In terms of the TLAA, there will from 1 March 2016 be no difference in the tax treatment of retirement savings contributions made by a member or by an employer to all pension, provident and retirement annuity funds, with the tax-deductibility ceiling being increased to 27,5% of the greater of “remuneration” and “taxable income”, capped at R350,000 per annum. Any contributions that a Fund uses to pay for insurance benefits (such as death and disability) and administration costs form part of the new 27,5% limit.

There are no changes in the form in which retirement benefits may be taken from a pension fund or retirement annuity fund (up to 1/3 lump sum and the balance providing a monthly pension), except that the limit up to which the total Fund Value can be taken as a full lump sum cash benefit has been increased to R247,500.

However, there are significant changes in the form in which retirement benefits may be taken from a provident fund. Accumulated provident fund savings up to 1 March 2016 may still be taken as a full lump sum cash benefit on retirement from the provident fund (called a “vested right”), but new provident fund savings from 1 March 2016 onwards that are taken at retirement will be subject to the same format as pension funds, i.e. up to 1/3 lump sum and the balance providing a monthly pension. If the total retirement savings in the provident fund after 1 March 2016 do not exceed R247,500 at retirement, the full amount may be taken as a cash lump sum and not be subject to the 1/3 lump sum and 2/3 monthly pension split. There are additional provisions for members who are 55 years of age and older on 1 March 2016 if they retire out of the same provident fund they were a member of on 1 March 2016 in that their total retirement savings before and after 1 March 2016 may be taken as a cash lump sum benefit.

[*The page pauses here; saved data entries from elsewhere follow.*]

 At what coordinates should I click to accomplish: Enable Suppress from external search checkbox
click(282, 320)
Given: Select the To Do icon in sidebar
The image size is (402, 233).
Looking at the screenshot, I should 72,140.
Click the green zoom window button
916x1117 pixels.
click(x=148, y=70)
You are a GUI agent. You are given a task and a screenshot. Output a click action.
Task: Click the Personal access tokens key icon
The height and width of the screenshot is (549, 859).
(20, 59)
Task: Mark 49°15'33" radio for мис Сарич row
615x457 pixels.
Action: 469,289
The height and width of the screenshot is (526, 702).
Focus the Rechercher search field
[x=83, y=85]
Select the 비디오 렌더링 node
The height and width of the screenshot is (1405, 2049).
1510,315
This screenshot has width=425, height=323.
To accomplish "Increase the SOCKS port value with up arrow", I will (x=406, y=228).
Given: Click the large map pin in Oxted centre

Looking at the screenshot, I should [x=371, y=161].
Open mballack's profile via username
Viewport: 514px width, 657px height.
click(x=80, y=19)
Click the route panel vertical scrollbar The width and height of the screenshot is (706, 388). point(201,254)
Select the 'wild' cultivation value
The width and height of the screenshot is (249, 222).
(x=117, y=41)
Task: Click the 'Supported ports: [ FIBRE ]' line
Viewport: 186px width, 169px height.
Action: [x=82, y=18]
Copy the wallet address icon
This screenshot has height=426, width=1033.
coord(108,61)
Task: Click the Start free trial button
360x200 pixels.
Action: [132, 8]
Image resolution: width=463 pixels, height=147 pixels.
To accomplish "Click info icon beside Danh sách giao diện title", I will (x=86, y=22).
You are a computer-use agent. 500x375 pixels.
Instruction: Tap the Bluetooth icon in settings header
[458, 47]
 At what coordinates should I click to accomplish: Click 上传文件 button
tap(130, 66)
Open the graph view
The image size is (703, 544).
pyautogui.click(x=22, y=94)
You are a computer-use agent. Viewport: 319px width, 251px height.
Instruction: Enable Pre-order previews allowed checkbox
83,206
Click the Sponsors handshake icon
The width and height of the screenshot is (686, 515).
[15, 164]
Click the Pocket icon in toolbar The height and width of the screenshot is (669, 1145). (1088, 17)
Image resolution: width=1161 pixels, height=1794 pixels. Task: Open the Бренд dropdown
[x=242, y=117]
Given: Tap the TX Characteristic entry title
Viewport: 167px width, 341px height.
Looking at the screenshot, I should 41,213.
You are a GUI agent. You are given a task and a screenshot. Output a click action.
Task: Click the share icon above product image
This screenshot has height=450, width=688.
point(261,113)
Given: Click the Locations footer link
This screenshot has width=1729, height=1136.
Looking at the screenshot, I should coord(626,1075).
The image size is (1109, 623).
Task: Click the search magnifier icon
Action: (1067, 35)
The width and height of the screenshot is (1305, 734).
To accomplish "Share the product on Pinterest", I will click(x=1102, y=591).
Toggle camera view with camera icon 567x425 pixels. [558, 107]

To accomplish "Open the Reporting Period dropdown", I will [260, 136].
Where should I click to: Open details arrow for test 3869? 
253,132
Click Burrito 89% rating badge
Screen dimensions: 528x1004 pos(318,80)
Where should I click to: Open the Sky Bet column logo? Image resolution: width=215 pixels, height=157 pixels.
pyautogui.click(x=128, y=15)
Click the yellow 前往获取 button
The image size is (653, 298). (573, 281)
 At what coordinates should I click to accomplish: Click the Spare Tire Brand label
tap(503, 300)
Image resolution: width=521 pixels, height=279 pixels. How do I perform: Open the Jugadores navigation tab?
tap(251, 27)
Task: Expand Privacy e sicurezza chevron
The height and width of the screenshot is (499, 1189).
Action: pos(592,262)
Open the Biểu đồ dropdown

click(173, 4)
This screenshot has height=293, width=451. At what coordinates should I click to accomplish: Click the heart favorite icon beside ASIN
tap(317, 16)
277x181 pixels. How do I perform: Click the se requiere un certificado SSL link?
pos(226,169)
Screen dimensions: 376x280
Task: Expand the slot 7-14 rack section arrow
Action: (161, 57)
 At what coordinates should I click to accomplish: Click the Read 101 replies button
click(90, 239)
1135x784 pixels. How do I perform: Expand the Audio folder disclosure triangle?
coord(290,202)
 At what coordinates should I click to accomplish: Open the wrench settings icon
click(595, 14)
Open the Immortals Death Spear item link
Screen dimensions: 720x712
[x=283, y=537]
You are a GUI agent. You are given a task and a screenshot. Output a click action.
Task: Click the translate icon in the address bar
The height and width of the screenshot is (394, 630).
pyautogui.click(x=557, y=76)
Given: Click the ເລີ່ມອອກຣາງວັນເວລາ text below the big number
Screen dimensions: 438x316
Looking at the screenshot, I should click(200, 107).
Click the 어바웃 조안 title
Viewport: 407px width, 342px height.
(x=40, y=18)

The uncertainty in the industry has arisen due to the repeated changes in the draft bills, the one-year delay in implementing the amendments and more significantly, the threats made by Cosatu to embark on a national strike and withdraw support for the ANC in local government elections if the amendments are not scrapped. At the time of going to press, it appears from media reports that the Government is about to do a U-turn and remove some aspects of the amendments that Cosatu are opposing (such as compulsory annuitisation for provident fund members). This will probably result in further amendments being made to the TLAA, as well as corrections to significant drafting errors affecting private pension funds, all of which will be processed through Parliament and made restrospective.

By Kevin Alborough, Chairman of Human Alliance and Independent Trustee

RETIREMENT REFORM – UNCERTAINTY ABOUNDS…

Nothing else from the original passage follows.